The Sherman Act theory DOJ just put on the record
A May 'Old Crime, New Code' speech tries to fit algorithmic pricing under the 1890 Sherman Act, with no cases filed and an 'agreement' theory the courts have not yet tested.
A May 'Old Crime, New Code' speech tries to fit algorithmic pricing under the 1890 Sherman Act, with no cases filed and an 'agreement' theory the courts have not yet tested.
On May 14 in San Francisco, Acting Deputy Assistant Attorney General for Criminal Enforcement Daniel Glad told a West Coast antitrust conference that the DOJ intends to treat algorithmic pricing tools the same way it treated the price-fixing cartels of the 1990s. The speech, titled "Old Crime, New Code", did not announce a single case or name a single company. Its actual contribution was setting out the legal theory the division wants to bring when it does.
That theory is the part worth reading carefully. Glad's argument is that no new statute is needed. The Sherman Act, the 1890 federal antitrust law that criminalized price fixing, already prohibits "agreements" to fix prices. Algorithmic pricing, in the DOJ's emerging view, can satisfy the agreement element without any human communication. On this reading, two firms whose pricing models learn from the same data feeds, or share a common third-party tool, can constitute the kind of coordinated behavior Sherman Act §1 was written to reach.
This is where the legal theory runs into trouble. Sherman Act §1 has historically required proof of "contract, combination… or conspiracy," meaning some form of human communication or coordinated intent. Algorithmic pricing tools rarely produce that kind of evidence. They tend to produce parallel pricing patterns that look, in retrospect, like coordination. Federal appellate courts have wrestled with the gap, including in the Masonite and Text Messaging Antitrust cases, where they have been skeptical of inferring agreement from parallel behavior alone.
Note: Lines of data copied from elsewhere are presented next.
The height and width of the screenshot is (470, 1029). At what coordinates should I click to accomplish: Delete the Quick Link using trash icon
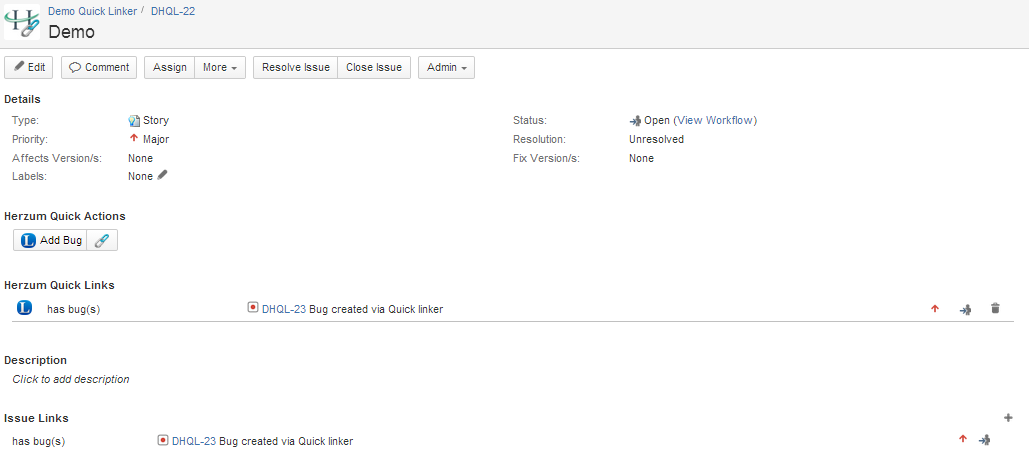point(995,309)
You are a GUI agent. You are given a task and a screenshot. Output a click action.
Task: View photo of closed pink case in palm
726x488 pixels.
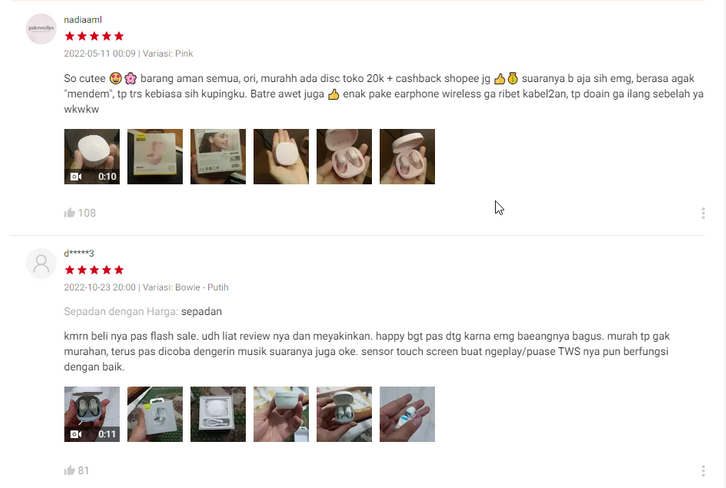tap(281, 156)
Glad's speech tries to close that gap by treating shared inputs as proxies for agreement. If two competing energy traders license the same third-party pricing model trained on the same historical capacity data, the DOJ's emerging position is that the shared tool itself can supply the connective tissue the courts have demanded. The same logic applies to firms that subscribe to common SaaS pricing platforms or run large language models against the same competitive feeds.
Major law firms read the speech the same way: A&O Shearman, DLA Piper, Hogan Lovells, Mayer Brown, and Mondaq all treat it as a real escalation, not a routine talking point. The fact that every major competition practice reached the same read in the same week is itself a signal: firms are telling clients to assume the speech will be litigated, not forgotten.
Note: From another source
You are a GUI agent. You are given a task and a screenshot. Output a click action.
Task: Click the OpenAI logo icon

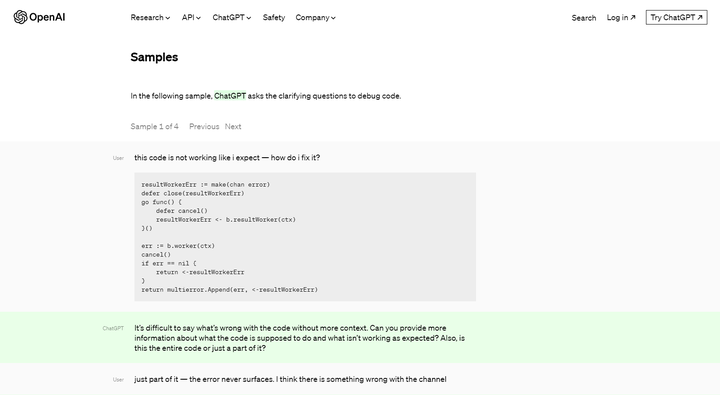tap(20, 17)
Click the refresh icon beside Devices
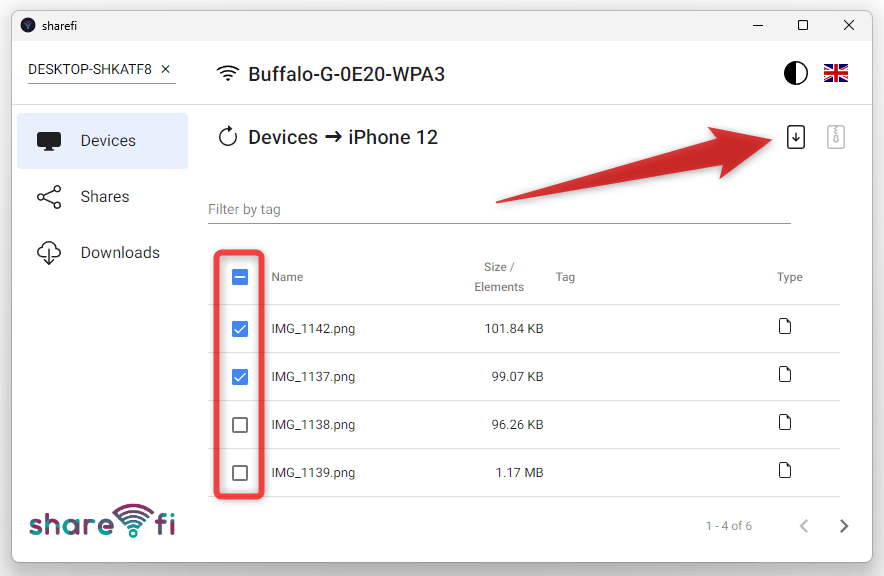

The energy sector is the most exposed not because the DOJ singled it out, but because the sector matches every feature the speech identifies. Wholesale power markets are concentrated. Capacity and fuel procurement repeat on tight cycles. Pricing models in this space share inputs through the regional grid operators' public market data feeds and a small number of dominant trading platforms. Mayer Brown's analysis reads the speech against Enron-era precedent, where the same concentration plus coordinated behavior produced actual prison time.
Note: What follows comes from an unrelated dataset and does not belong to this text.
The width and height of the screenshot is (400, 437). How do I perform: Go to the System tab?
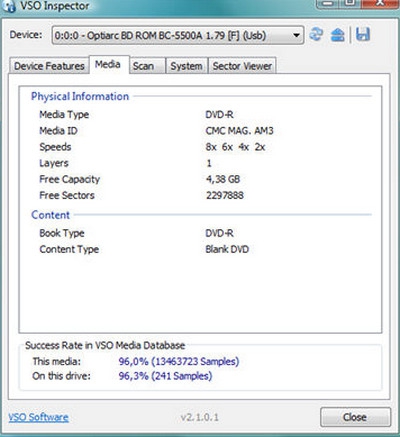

The Enron comparison goes beyond what the speech itself offers. Glad's remarks announced no investigations and no grand jury activity. The Sherman Act theory on offer is one the DOJ has wanted to assert for years and has yet to win in court. What the May speech changes is the signaling environment: companies that run algorithmic pricing tools in concentrated markets now have a public, on-the-record statement from a senior DOJ official of how the division wants to bring the next case.
The cross-firm consensus tells compliance teams, pricing-software vendors, and procurement leaders to treat the speech as the opening move of an enforcement campaign. For any company whose pricing touches shared data, common platforms, or competitor-observable signals, the practical question is no longer whether the DOJ is interested. It is whether the firm's pricing stack can document, in advance, that each input was independently sourced and that any human review has the authority to override the algorithm. That is the documentation regime the speech implies, even where it does not yet say so.
The next concrete signal will be whether the Antitrust Division files a case, sends a grand jury subpoena to a pricing-software vendor, or issues formal guidance to companies using algorithmic tools. None of that has happened yet.